§ **TO DO**:
Pull every line holding the string "avatar" from the records below.

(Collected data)
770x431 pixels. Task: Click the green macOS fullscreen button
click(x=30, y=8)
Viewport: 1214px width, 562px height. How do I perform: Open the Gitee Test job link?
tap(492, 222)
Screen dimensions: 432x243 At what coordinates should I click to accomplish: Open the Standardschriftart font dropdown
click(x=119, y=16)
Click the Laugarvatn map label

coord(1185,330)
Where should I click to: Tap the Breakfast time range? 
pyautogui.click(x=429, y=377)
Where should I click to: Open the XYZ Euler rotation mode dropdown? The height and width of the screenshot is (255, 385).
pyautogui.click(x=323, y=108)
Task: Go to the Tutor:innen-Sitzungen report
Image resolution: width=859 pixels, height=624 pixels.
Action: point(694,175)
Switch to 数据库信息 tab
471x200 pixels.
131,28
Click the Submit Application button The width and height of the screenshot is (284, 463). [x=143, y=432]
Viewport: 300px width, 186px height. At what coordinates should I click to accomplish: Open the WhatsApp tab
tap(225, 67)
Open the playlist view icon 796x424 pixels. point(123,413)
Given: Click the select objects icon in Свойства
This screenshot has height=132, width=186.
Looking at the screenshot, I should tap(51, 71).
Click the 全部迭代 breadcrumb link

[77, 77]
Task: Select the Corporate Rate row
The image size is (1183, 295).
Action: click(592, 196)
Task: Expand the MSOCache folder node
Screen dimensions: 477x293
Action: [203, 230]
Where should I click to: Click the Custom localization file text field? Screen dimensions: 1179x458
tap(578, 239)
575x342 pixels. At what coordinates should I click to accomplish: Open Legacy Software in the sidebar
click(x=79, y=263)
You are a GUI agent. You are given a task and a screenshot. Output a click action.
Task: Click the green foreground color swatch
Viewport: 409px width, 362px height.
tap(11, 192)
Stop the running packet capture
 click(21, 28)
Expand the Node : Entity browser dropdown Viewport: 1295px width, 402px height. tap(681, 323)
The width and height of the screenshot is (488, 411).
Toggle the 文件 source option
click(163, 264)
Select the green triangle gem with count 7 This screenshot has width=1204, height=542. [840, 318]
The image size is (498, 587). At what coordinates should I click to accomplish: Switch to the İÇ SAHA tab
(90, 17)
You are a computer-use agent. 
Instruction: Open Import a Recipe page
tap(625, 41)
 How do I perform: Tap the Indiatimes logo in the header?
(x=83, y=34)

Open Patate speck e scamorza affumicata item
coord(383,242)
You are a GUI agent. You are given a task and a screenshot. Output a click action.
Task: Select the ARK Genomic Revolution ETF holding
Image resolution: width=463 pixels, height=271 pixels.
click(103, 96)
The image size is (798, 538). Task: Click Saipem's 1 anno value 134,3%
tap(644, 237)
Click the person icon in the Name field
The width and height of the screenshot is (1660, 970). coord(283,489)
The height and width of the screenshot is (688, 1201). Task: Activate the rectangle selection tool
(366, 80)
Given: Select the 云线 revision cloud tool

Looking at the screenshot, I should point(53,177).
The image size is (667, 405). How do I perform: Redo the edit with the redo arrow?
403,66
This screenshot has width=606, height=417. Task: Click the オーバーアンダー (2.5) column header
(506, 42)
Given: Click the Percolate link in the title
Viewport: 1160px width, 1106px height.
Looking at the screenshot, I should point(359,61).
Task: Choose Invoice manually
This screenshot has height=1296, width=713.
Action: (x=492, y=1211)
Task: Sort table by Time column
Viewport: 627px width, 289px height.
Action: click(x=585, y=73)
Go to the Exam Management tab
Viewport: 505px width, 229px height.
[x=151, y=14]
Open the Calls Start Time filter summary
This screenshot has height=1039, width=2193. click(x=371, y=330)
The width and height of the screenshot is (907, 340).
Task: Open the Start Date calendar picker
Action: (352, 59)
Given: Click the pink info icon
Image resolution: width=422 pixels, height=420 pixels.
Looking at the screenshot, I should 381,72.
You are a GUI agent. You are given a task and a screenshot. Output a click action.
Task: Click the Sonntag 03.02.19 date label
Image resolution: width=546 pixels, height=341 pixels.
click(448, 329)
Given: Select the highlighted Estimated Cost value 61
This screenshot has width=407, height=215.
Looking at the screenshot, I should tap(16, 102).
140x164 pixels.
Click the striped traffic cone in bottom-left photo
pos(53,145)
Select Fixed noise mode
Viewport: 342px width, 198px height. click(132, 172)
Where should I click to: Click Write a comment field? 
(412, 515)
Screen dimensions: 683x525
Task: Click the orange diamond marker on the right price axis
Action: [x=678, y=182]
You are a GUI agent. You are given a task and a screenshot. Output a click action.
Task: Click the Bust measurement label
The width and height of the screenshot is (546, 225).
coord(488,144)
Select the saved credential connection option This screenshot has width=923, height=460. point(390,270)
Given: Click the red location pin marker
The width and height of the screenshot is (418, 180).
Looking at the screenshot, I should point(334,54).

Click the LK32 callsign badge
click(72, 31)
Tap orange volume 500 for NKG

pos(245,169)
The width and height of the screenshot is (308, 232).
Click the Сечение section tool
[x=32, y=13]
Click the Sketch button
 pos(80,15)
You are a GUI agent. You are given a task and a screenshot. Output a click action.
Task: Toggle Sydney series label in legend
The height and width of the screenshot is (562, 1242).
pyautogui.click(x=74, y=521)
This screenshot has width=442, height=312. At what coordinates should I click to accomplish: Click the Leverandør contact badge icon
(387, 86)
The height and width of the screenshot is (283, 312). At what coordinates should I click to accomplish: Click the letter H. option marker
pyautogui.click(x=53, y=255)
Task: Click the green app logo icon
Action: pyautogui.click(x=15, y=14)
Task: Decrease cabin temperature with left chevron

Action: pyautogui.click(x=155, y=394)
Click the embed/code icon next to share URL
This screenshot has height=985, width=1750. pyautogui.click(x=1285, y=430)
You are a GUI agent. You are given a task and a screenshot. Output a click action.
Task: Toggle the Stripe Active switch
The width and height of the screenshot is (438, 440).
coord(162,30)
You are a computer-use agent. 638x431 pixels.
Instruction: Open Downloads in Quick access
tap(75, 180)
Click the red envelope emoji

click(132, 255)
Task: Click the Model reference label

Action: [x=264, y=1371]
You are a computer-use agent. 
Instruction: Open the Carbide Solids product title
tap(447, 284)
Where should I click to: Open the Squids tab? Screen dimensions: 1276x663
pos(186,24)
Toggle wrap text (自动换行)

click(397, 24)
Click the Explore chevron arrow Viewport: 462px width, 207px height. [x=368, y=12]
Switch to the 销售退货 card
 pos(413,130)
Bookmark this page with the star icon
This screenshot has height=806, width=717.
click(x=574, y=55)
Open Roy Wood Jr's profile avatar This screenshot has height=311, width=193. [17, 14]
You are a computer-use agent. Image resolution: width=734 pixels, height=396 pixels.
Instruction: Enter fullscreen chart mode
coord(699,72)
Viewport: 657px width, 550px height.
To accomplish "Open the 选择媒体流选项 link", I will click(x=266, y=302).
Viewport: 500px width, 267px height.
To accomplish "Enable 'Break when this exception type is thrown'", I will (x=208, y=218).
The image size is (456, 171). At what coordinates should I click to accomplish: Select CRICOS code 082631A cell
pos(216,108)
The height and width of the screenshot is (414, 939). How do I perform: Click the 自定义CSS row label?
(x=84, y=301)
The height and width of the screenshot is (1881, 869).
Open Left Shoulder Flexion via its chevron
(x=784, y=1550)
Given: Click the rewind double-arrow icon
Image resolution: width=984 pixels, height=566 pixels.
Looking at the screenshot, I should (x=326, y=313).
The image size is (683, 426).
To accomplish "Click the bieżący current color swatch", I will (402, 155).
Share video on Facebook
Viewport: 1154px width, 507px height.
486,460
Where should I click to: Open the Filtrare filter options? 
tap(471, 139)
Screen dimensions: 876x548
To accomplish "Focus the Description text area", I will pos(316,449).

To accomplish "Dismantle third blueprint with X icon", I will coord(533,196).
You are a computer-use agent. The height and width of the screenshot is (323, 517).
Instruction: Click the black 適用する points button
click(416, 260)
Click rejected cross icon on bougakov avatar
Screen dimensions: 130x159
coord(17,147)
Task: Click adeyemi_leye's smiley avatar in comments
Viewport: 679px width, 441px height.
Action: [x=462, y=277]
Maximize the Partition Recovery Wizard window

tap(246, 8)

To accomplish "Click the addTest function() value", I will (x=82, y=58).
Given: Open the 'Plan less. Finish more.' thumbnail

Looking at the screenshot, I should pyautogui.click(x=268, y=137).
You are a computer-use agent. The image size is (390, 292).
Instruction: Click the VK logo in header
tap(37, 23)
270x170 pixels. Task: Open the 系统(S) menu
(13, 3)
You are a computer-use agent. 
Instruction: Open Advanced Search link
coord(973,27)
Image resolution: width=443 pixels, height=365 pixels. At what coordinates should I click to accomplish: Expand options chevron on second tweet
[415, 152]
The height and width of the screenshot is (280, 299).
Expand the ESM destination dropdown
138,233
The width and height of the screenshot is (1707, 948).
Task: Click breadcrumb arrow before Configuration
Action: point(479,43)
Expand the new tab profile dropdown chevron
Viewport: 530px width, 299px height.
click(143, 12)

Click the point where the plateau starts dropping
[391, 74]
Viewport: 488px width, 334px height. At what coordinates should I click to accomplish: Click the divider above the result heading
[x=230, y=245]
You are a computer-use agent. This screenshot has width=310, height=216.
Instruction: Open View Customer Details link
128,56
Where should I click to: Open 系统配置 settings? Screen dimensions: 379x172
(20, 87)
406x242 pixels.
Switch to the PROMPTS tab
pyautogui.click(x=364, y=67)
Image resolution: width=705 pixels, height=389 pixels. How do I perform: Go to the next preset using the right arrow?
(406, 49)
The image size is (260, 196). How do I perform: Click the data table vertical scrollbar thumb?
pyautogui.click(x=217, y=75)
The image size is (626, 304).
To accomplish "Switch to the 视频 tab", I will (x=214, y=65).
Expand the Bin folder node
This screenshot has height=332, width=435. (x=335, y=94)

§ **EXERCISE RESULT**:
Open Roy Wood Jr's profile avatar This screenshot has height=311, width=193. [17, 14]
Click rejected cross icon on bougakov avatar
Task: Click adeyemi_leye's smiley avatar in comments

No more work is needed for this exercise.